◆ **Problem to work on**
Please write out only the lines running from the one with "The height and" through the last line of the listing, each exactly as given.

◆ **Task inputs**
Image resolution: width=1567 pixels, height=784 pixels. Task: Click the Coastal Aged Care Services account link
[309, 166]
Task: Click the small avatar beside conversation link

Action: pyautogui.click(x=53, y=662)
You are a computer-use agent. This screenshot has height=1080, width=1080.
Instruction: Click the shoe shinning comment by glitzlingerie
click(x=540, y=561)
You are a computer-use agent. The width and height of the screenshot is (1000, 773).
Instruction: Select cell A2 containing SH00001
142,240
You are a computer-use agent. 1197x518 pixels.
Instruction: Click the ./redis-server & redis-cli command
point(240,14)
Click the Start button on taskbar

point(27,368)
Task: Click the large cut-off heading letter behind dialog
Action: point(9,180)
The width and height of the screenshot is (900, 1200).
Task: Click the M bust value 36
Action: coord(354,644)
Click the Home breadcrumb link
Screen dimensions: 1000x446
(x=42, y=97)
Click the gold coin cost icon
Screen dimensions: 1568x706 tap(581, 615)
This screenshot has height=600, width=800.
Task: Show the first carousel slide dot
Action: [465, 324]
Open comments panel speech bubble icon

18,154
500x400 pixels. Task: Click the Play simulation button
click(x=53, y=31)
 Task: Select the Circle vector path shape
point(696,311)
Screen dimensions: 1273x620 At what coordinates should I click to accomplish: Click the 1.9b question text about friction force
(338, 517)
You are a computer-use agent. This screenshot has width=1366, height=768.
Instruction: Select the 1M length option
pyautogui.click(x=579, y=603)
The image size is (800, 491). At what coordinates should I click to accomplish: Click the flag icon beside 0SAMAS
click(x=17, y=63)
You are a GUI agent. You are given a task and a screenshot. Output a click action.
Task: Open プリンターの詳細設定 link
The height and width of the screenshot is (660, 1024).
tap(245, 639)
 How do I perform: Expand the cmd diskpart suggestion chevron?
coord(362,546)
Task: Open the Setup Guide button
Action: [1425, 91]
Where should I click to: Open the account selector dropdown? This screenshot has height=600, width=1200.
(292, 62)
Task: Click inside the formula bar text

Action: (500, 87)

◆ **Written response**
The height and width of the screenshot is (660, 1024).
tap(245, 639)
 How do I perform: Expand the cmd diskpart suggestion chevron?
coord(362,546)
Task: Open the Setup Guide button
Action: [1425, 91]
Where should I click to: Open the account selector dropdown? This screenshot has height=600, width=1200.
(292, 62)
Task: Click inside the formula bar text

Action: (500, 87)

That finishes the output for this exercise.